--- EXCERPTED TEXT Enclosed Below ---

Can you believe it... On Monday it will only be ONE WEEK until we leave for Mexico! I really feel good about it and have looked forward to it for what seems like an eternity. One thing I will miss is having Jon along with us on the drive down and back. Jon has been an amazing asset to the preparation, research and support in preparing for all that has taken place to get us this far along. Thanks Jon. Jon will be flying down to Mexico along with the cameramen and equipment and will meet up with us when they gets there. It will be a long drive but one hell of an adventure, I'm sure. I am positive there will be lots to see and take in, customs to learn and traditions to experience, something that is missed when flying.
One thing Jon and I will miss terribly is getting to take part in seeing his daughter, Natalie and my grandson, Tyler Gene go Trick Or Treating on Halloween now that he will be 16 months old.
Speaking of traditions... One of the oldest of all traditions in Mexico dates back over more than 500 years, when the Spanish Conquistadors landed in what is now Mexico and they encountered natives practicing a ritual that seemed to mock death. No, it's not the La Carrera Panamericana even though after having read volumes about the La Carrera it might sound like it. It was a ritual the indigenous people had been practicing at least 3,000 years. A ritual the Spaniards would try unsuccessfully to eradicate. It is a ritual known today as Día de los Muertos, or Day of the Dead.
Today, people don wooden skull masks called calacas and dance in honor of their deceased relatives. Unlike the Spaniards, who viewed death as the end of life, the natives viewed it as the continuation of life. Instead of fearing death, they embraced it. To them, life was a dream and only in death did they become truly awake. Does this sound like the thoughts of a race car driver or what? The Spaniards considered the ritual to be sacrilegious. They perceived the indigenous people to be barbaric and pagan so in their attempts to convert them to Catholicism, the Spaniards tried to kill the ritual. But like the old Aztec spirits, the ritual refused to die. To make the ritual more Christian, the Spaniards moved it so it coincided with All Saints' Day and All Souls' Day which is while we are finishing the La Carrera Panamericana.... A time to celebrate.

--- End of Enclosed EXCERPTED TEXT ---
--- GIVEN INFORMATION Enclosed Below ---

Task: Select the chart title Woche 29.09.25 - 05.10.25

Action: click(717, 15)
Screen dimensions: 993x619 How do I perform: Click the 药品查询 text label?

--- End of Enclosed GIVEN INFORMATION ---

TASK BRIEF.
Please say whether each statement agrees with the Mexico trip post, answering yes or no and quoting the words from the post that decide it. 1. Jon will travel to Mexico by car with the writer. 2. The indigenous people had practiced the ritual for at least 3,000 years. 3. The Spaniards succeeded in wiping out the ritual.

ANSWER BOX.
1. No: "Jon will be flying down to Mexico along with the cameramen and equipment"
2. Yes: "It was a ritual the indigenous people had been practicing at least 3,000 years."
3. No: "A ritual the Spaniards would try unsuccessfully to eradicate."